DATA Step, Macro, Functions and more

selecting a range of columns in sas

Reply
Occasional Contributor
Posts: 8

selecting a range of columns in sas

Hello everyone, I have a data set with about 900 columns in it. I want to export this data set into access, since access cannot handle more than 255 variables, I want to split the data set into four data sets with less than 255 columns. I was wondering is there a way to select a range of columns in sas? Thanks!

Super User
Posts: 17,823

Re: selecting a range of columns in sas

Please don't post the same question in multiple forums.

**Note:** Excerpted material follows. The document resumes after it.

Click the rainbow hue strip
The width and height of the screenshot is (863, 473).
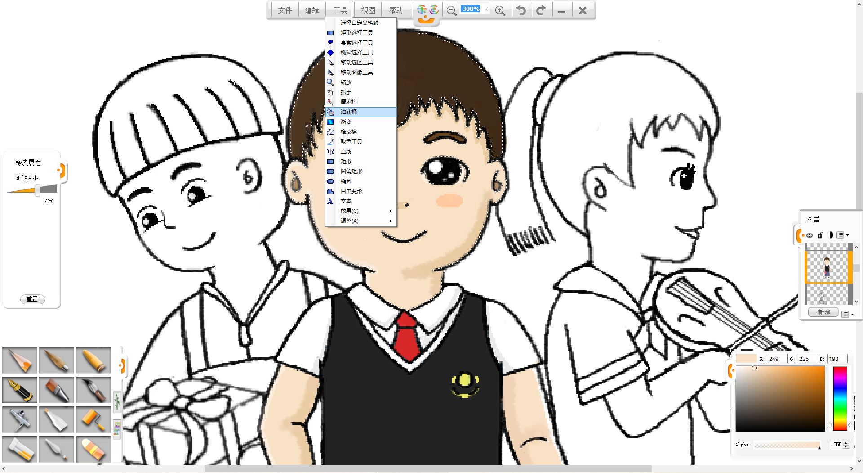tap(840, 398)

You can look at the Dictionary tables, the sashelp.vcolumn for your dataset and pick up the variables required. Here's a sample, untested.

proc sql;
select nameinto :var_list1 separated by " "
where libname="MYLIB" and memname='MYDATA'
and varnum between 1 and 255;
quit;

data want1;
set have1 (keep = &var_list1);
run;
Occasional Contributor
Posts: 8

Re: selecting a range of columns in sas

Sorry about that, thank you
Contributor
Posts: 45

Re: selecting a range of columns in sas

Sure, you can use SAS variable lists to refer to a list of variable names, as long as they are similarly named, e.g. var1:var255

 

https://support.sas.com/documentation/cdl/en/lrcon/62955/HTML/default/viewer.htm#a000695105.htm

 

Occasional Contributor
Posts: 8

Re: selecting a range of columns in sas

Thank you Smiley Happy
Super User
Posts: 10,500

Re: selecting a range of columns in sas

You can use variable lists. If the variables have names that are related and start with the same string of characters then use: CommonText: and would select all of the variables that start with that text. You can also use a - to indicate a range of variables suchas Avarname - ThatVarname. Use the list(s) in a keep statement. Recommend that you have any identification variables in each set.

 

You may need to experiment with the different form of lists to see how many you get.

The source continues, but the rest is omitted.